◆ EXERCISE MATERIALS:
▬▬▬▬▬▬▬▬▬▬

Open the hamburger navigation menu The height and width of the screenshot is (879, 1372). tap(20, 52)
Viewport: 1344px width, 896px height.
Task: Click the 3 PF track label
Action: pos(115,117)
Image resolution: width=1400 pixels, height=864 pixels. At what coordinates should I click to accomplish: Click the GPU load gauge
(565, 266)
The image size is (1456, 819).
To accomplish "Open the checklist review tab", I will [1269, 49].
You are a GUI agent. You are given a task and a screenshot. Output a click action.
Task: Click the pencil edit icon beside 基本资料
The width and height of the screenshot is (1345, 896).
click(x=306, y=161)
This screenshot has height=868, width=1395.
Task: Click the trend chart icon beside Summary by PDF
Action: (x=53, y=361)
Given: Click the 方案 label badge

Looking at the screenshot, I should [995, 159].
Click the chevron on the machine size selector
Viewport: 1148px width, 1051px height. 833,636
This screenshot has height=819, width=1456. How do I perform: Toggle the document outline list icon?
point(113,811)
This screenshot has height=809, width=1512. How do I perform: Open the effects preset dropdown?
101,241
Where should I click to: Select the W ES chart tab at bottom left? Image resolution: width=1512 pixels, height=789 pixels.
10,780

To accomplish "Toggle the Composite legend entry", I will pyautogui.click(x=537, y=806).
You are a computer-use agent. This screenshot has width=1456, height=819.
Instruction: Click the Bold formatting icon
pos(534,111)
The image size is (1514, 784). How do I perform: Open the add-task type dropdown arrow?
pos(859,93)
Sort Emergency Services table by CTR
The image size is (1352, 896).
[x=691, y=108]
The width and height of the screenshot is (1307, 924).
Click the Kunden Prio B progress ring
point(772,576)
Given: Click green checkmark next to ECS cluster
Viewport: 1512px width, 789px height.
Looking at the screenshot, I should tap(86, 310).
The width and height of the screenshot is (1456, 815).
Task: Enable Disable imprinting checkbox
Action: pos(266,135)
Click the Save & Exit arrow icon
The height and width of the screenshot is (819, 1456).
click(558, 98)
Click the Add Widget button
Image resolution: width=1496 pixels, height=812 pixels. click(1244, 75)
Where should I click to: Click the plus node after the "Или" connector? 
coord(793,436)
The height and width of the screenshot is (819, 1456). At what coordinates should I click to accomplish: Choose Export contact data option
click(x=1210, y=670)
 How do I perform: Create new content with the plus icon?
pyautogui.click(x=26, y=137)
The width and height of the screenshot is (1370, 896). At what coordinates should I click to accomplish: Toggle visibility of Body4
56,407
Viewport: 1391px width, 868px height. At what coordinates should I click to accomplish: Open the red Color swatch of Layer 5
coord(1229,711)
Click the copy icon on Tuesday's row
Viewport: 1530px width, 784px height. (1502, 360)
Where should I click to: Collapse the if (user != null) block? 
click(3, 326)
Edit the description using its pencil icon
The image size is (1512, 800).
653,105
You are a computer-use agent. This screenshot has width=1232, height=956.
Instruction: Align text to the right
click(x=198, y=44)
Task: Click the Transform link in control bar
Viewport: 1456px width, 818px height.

▬▬▬▬▬▬▬▬▬▬

◆ PROBLEM STATEMENT:
Count, in the listing, each line that holds the string "will", then give the count and nothing else.

◆ EXERCISE ANSWER:
2